Ein Sondertribunal ist ein «ad hoc einberufener Strafgerichtshof der Vereinten Nationen», so fasst es das Europäische Zentrum für Verfassungs- und Menschenrechte (ECCHR) zusammen. Kurz: Ein Sondertribunal ist ein Gericht zur Verfolgung schwerer internationaler Verbrechen – häufig durch internationale Kooperationen geschaffen.
Das Ukraine-Sondertribunal ist jedoch kein klassisches internationales Gericht, wie die Juristin Franziska Rinke in einem Gastbeitrag bei Legal Tribune Online (LTO) erklärt. Es wird mit 15 internationalen Richter:innen besetzt, urteilt jedoch auf der Grundlage ukrainischen Rechts.
Nach ukrainischem Recht können die Verantwortlichen bereits verfolgt werden, das Sondertribunal wird laut Rinke seine Zuständigkeit daraus ableiten. Die Ukraine überträgt dem Europarat dabei keine direkte Gerichtshoheit, aber bezieht ihn aktiv in die Organisation und Legitimation ein.
Angesiedelt wird das Tribunal im niederländischen Den Haag und soll möglichst innerhalb der kommenden Monate – zumindest in vorläufiger Form – an die Arbeit gehen können.
Das Sondertribunal soll den Start des Ukraine-Kriegs durch Russland strafrechtlich aufarbeiten. Das «Verbrechen der Aggression», also die Entscheidung zum Angriff auf die Ukraine, soll geahndet werden.
Ausserdem sollen die politischen und militärischen Verantwortlichen aus Russland zur Rechenschaft gezogen werden.

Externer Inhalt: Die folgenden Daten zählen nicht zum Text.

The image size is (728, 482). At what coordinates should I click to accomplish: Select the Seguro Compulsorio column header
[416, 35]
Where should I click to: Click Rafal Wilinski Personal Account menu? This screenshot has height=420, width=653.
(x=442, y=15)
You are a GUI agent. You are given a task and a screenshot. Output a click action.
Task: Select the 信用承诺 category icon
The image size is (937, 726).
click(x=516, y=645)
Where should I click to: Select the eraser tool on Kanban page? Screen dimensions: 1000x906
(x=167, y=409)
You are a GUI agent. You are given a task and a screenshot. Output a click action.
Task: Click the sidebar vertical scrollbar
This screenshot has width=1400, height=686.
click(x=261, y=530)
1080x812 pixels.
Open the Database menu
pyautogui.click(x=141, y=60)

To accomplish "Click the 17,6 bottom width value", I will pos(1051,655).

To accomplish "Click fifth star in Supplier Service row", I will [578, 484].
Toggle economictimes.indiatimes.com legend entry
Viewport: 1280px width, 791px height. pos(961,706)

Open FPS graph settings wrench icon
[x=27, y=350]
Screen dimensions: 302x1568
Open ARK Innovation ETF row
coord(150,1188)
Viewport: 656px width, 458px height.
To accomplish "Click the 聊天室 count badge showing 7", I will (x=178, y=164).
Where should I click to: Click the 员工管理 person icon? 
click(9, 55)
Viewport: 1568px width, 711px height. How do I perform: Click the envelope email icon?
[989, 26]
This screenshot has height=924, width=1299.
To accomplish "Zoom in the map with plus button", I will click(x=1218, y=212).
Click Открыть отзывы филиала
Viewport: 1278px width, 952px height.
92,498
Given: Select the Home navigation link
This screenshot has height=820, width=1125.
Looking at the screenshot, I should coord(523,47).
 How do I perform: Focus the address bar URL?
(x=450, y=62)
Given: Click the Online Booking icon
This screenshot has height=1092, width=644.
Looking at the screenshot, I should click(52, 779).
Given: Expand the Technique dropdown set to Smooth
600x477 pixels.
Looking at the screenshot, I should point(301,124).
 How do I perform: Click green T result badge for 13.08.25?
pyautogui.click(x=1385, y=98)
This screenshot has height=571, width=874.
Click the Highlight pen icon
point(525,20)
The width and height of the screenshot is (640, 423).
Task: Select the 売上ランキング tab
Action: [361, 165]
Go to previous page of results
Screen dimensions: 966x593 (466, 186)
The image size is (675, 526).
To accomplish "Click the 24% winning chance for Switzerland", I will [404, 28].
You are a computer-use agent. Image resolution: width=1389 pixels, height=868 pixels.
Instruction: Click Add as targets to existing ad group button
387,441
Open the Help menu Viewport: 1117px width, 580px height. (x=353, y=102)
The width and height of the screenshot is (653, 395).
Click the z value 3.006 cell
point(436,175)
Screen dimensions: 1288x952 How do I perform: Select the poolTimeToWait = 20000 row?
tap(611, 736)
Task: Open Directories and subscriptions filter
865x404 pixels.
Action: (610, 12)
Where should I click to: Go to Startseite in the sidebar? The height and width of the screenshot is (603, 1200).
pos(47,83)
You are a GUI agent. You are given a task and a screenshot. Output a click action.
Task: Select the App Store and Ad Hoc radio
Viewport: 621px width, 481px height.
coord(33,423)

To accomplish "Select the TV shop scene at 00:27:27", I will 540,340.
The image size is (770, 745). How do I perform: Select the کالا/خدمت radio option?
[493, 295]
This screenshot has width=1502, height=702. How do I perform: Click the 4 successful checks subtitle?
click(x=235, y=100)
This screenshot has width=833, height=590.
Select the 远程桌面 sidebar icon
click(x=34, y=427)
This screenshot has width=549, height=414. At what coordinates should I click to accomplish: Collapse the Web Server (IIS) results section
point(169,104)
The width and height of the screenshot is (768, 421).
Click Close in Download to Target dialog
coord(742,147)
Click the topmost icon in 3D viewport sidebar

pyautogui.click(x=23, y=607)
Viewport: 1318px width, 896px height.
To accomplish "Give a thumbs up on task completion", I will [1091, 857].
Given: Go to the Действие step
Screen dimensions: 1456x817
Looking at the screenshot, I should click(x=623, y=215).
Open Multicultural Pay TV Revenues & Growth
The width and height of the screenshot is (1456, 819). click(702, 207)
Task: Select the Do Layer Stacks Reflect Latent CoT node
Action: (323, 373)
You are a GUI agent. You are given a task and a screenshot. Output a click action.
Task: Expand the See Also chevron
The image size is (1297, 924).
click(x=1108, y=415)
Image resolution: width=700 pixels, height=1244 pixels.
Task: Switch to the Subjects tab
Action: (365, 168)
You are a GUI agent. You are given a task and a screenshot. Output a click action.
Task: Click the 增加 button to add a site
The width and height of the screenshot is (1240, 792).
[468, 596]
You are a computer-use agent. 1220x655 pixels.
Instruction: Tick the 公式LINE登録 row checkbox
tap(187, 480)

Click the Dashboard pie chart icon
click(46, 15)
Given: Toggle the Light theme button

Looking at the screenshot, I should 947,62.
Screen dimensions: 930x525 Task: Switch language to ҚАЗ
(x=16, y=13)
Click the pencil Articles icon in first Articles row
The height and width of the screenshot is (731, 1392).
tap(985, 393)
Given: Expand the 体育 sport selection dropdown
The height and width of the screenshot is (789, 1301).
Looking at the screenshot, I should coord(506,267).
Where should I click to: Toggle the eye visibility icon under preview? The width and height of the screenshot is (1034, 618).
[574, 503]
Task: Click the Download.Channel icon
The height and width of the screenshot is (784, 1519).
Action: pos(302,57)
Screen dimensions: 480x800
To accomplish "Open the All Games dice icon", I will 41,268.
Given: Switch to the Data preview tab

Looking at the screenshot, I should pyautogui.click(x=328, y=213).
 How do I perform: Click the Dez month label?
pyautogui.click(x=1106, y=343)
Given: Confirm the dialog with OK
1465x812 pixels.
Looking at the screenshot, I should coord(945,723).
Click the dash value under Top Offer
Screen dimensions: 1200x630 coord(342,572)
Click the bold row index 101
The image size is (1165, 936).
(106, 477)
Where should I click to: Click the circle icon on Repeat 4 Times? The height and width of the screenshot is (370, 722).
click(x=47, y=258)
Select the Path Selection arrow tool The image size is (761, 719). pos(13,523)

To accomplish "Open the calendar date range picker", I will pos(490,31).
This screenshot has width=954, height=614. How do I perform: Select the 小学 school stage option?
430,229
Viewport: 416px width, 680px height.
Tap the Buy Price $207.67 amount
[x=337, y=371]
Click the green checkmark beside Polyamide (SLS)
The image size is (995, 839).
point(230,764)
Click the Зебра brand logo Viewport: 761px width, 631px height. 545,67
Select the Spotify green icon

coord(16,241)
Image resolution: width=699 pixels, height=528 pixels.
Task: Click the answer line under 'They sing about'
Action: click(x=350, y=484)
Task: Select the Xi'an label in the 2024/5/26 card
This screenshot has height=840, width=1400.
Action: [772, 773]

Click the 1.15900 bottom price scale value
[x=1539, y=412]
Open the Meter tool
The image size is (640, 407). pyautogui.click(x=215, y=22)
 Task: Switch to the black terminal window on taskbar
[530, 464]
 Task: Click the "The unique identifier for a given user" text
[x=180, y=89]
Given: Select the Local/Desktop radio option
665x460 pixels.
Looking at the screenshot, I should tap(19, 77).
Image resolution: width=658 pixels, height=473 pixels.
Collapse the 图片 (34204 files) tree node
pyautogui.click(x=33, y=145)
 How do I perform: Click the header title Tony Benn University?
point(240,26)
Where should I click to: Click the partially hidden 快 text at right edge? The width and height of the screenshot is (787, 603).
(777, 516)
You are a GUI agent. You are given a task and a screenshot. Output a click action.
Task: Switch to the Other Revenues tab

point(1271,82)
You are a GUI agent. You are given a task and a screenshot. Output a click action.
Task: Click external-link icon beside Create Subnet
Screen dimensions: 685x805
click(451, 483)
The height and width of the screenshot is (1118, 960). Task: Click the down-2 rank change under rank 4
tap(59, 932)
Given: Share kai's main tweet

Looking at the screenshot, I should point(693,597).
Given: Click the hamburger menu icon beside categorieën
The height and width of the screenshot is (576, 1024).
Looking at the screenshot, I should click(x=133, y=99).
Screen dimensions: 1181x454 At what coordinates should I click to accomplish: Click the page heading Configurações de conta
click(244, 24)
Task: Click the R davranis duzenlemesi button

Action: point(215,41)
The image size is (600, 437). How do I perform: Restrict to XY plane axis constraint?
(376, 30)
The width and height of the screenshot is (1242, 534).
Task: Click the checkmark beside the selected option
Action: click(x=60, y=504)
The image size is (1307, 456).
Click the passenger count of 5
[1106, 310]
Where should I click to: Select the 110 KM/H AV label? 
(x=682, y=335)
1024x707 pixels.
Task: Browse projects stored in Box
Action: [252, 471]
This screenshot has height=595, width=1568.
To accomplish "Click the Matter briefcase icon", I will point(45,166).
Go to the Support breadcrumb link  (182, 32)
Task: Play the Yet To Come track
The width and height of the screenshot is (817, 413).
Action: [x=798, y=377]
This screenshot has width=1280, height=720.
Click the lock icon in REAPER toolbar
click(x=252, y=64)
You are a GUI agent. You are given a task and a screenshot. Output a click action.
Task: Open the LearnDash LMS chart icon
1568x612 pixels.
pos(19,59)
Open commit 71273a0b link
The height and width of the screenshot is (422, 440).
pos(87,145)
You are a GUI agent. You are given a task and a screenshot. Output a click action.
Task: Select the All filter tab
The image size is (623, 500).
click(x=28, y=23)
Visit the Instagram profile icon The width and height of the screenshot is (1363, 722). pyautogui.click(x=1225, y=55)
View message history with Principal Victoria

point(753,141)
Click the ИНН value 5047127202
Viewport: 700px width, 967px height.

Für die Ahndung von Kriegsverbrechen ist der Internationale Strafgerichtshof (IStGH) in Den Haag zuständig. Dieser ermittelt auch bereits wegen Kriegsverbrechen, Verbrechen gegen die Menschlichkeit und Völkermords in der Ukraine.
Im März 2023 hatte er wegen des Vorwurfs der Zwangsdeportation ukrainischer Kinder im Zuge der russischen Offensive einen Haftbefehl gegen Putin ausgestellt.
Der IStGH kann gegen Moskau jedoch nicht wegen des «Verbrechens der Aggression», also der Entscheidung zum Angriff, vorgehen. Zwar hat die Ukraine dem IStGH in zwei Erklärungen (2014 und 2015) die Zuständigkeit für ihr Territorium eingeräumt, aber nur für Kriegsverbrechen, nicht für das Verbrechen der Aggression. Und da Russland das Rom-Statut nicht ratifiziert hat, ist der Gerichtshof in diesem Punkt nicht zuständig.
Dadurch entsteht eine Rechtslücke, die durch die Einrichtung des Sondertribunals geschlossen werden soll.
Verantwortliche aus dem Kreml und aus dem russischen Militär sollen vor Gericht gebracht werden. Auch Kreml-Machthaber Wladimir Putin. Dass er aber tatsächlich auf der Anklagebank erscheinen wird, gilt als unwahrscheinlich. Zwar könnte Beschuldigten auch in Abwesenheit der Prozess gemacht werden. Doch Staats- und Regierungschefs sowie Aussenminister unterliegen rechtlicher Immunität.
Eine Verurteilung ist erst möglich, wenn sie aus dem Amt scheiden oder ihre Immunität aufgehoben wird. Laut Europarat ist das Sondertribunal aber trotzdem wichtig, zum Beispiel um Beweise zu sammeln und Anklagen vorzubereiten.